3. Can I resign from the role if it becomes too much?

You may resign from this role, but if there is a court-monitored probate process, the court will have to accept your resignation and release you. You will also have to provide an account of all of your executor activity prior to your resignation.

4. What can I expect as an executor?

Whalen describes the executor as the chief executive officer of a person’s estate. You are responsible for ensuring that the wishes of the decedent are carried out and for engaging professional services when needed.

Ideally, an executor receives information such as the location of the original will and how to contact the attorney. After the person dies, the executor locates the will and calls the attorney, who will advise on next steps.

The executor should be prepared to front money for professional fees, as well as other expenses. Keep careful records of all your expenses, including your time, to reimburse yourself from the estate.

And know that the executor’s tenure can be lengthy. Settling an estate in Illinois takes a minimum of six months after an individual’s death (the time that it must remain open to allow creditors to assert claims). And it could go on for years, depending on the complexity of the estate and the dynamic, which can even include litigation, among the heirs or legatees.

5. What are the responsibilities?

In general, the executor marshals all the assets that exist and liquidates them according to the will. Some tasks will be straightforward. Others may require professional assistance. The primary responsibilities are typically carried out with the guidance of an estate attorney. They include:

· Paying all outstanding debts and creditors, including funeral expenses, credit card bills, utility bills, property taxes, mortgage or rent, and more.

· Filing federal and state tax returns for the deceased and the estate, usually with the services of a certified public accountant (CPA).

· Cleaning out the decedent’s house or apartment and preparing it for sale (if the person owned their home).

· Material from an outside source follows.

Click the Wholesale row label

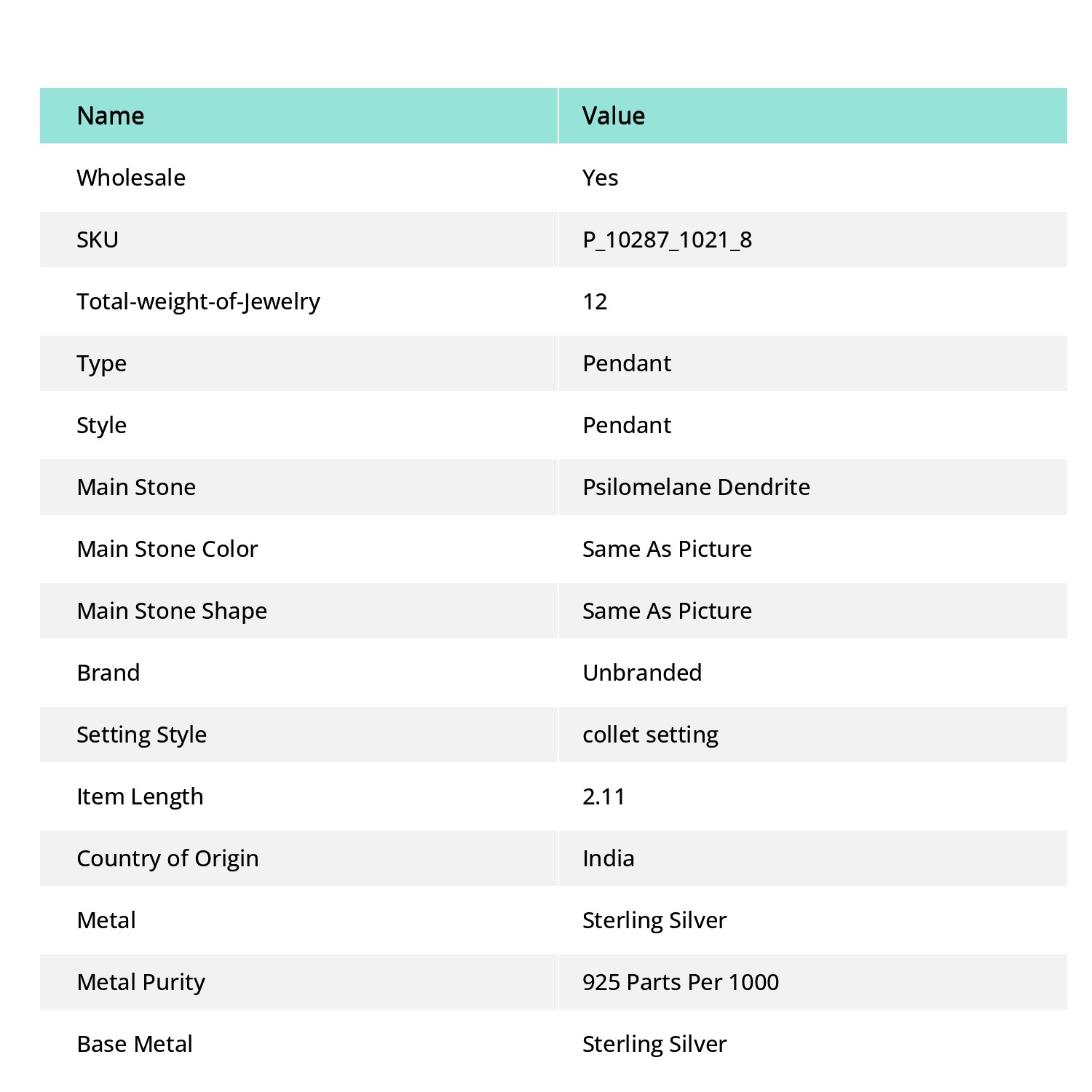point(131,178)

Whalen advises changing the locks, collecting any cash, and taking inventory of the contents.

In addition to an attorney and a CPA, you may wish to hire:

· Appraisers and auctioneers, if there is real estate, artwork, or other personal items to be sold.

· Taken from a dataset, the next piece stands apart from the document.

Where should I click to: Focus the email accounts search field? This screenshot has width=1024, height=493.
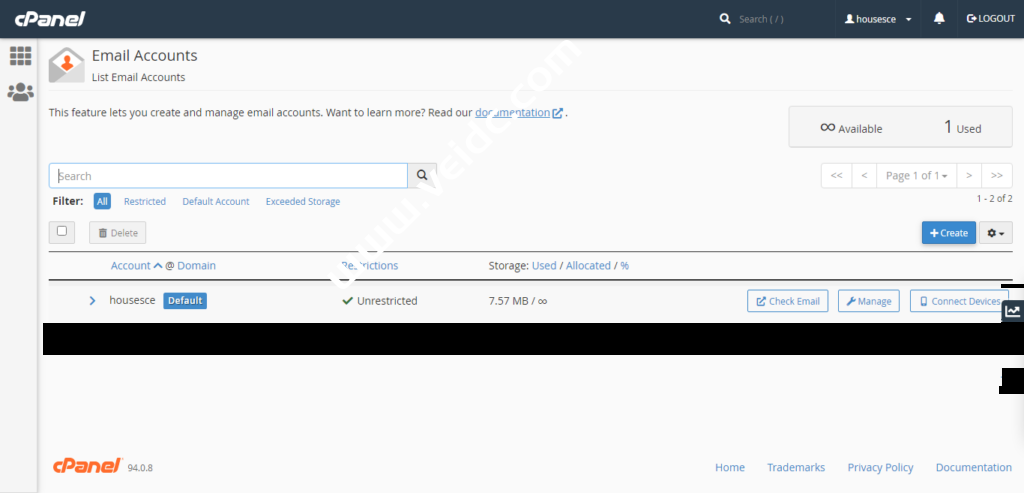coord(228,176)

· Organizers to help liquidate the contents of the decedent’s home, through an estate sale and donations to charities.

6. Is the executor paid?

An institution acting in the role is always paid, according to its fees. An individual may receive compensation according to the state’s fee schedule. Illinois defines this amount as “reasonable compensation.” An executor should keep meticulous records of expenses incurred. Reimbursable expenditures include attorney’s and other professionals’ fees; postage; photocopying; transportation (including parking and even taxis to the attorney’s office). All the expenses are reimbursed from the estate.

At the end of the day

Being an executor can be an honor. It can also be a burden if you’re not prepared for all that the role entails. Consider what you know now, and if a loved one has asked you to serve in this role, don’t be afraid to share any concerns with them. Doing so will likely give them — and yourself — peace of mind.